Senyum manis masih menghiasi wajah Uci setelah menyelesaikan seminar proposal magang. Tidak seperti bayangannya selama ini, ternyata seminar berjalan dengan lancar dan dia bisa menjawab semua pertanyaan dengan mulus. Meski jawaban yang diberikan belum sepenuhnya memuaskan para dosen penguji, setidaknya wanita itu telah berusaha menjawab dan tidak menggantungkan pertanyaan.

Uci pulang ke indekos dengan perasaan lega. Kini dia harus mempersiapkan diri untuk memulai magang di awal pekan depan. Baru turun dari motor ojol, dia bertemu dengan Ayu yang lagi-lagi diantar pulang oleh Fariz.

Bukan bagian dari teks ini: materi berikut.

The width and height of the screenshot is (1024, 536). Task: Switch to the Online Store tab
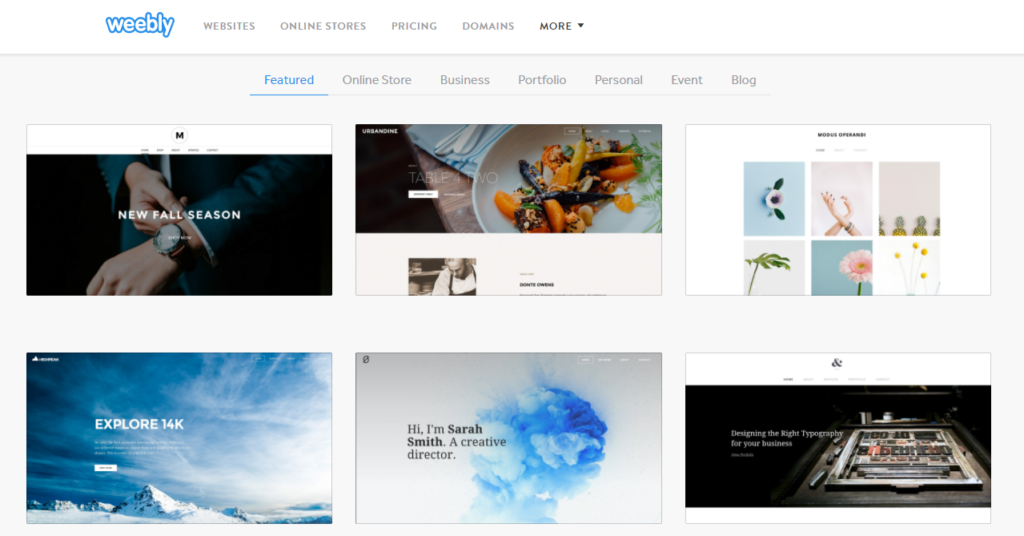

"Hai, Yu! Hai juga, Fariz!" Wanita itu menyapa dua remaja yang masih mengenakan seragam putih abu-abu dengan senyuman lebar.

"Eh, Mbak Uci. Baru pulang dari kampus? Tumben pakek almamater?" tanya Ayu.

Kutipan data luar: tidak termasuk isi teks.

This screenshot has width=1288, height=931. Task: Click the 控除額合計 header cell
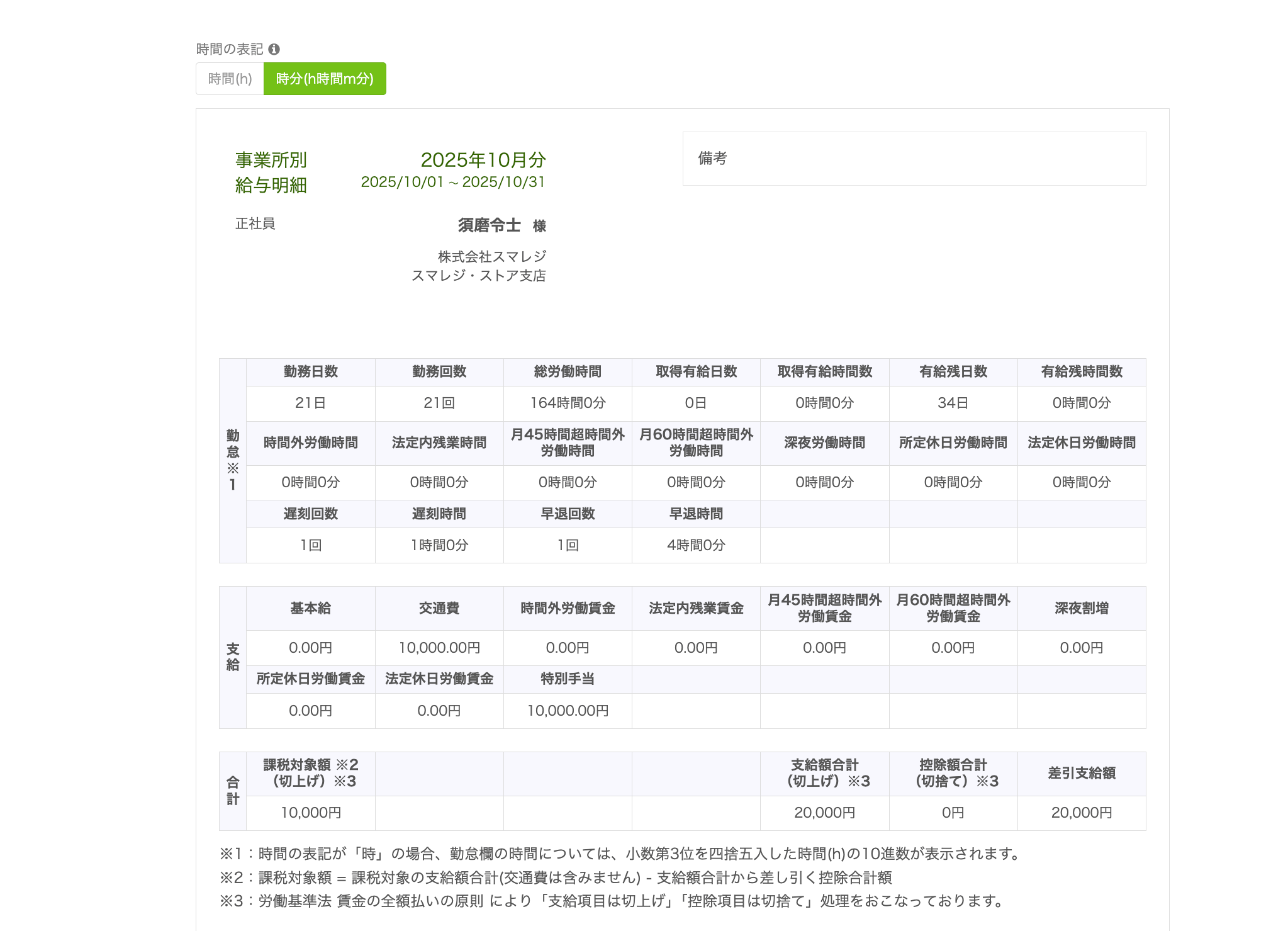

"Iya, nih. Abis seminar proposal magang."

"Wah, akhirnya seminar juga. Tinggal magangnya, nih?"

"Iya, dong. Alhamdulillah. Satu urusan kelar. Sekarang tinggal nyelesaiin magangnya."

"Kapan mulai magang?"

Uci dan Ayu sama-sama menoleh ke arah Fariz yang baru saja bertanya. Kedua wanita itu sempat saling berpandangan sebelum akhirnya Uci menjawab.

"Kalo nggak ada halangan, Senin udah mulai magang, sih."

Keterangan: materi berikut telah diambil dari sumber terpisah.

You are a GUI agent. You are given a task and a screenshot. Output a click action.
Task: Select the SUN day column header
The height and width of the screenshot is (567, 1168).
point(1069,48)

"Oh, oke. Nanti gue sampein ke nyokap," balas Fariz.

"Makasih. Tapi, kayaknya nggak perlu. Nanti biar sekalian Senin gue laporan sendiri ke Momski."

"Nggak butuh bantuan gue?"

"Makasih udah nawarin. Tapi, gue masih sanggup sendiri, kok."

"Kalo minta nomer WA lo, masih nggak boleh?" Fariz bertanya lagi mengenai nomor WA yang pernah dia minta beberapa hari lalu.

"Ehm, kayaknya nggak perlu, deh. Nggak ada yang harus kita omongin juga, kan, di WA?"

"Tapi, gue ada banyak hal yang mau diomongin sama lo."

Uci menelan ludah sambil berkedip dua kali. Dia melirik Ayu yang berdiri seraya menendang-nendang pasir di bawah kaki. Uci tahu jika anak dari pemilik indekos itu menaruh hati kepada pria yang sepertinya tertarik kepadanya. Dia harus bisa menjaga jarak dengan pria itu agar tidak terjadi hal-hal yang tidak diinginkan di kemudian hari.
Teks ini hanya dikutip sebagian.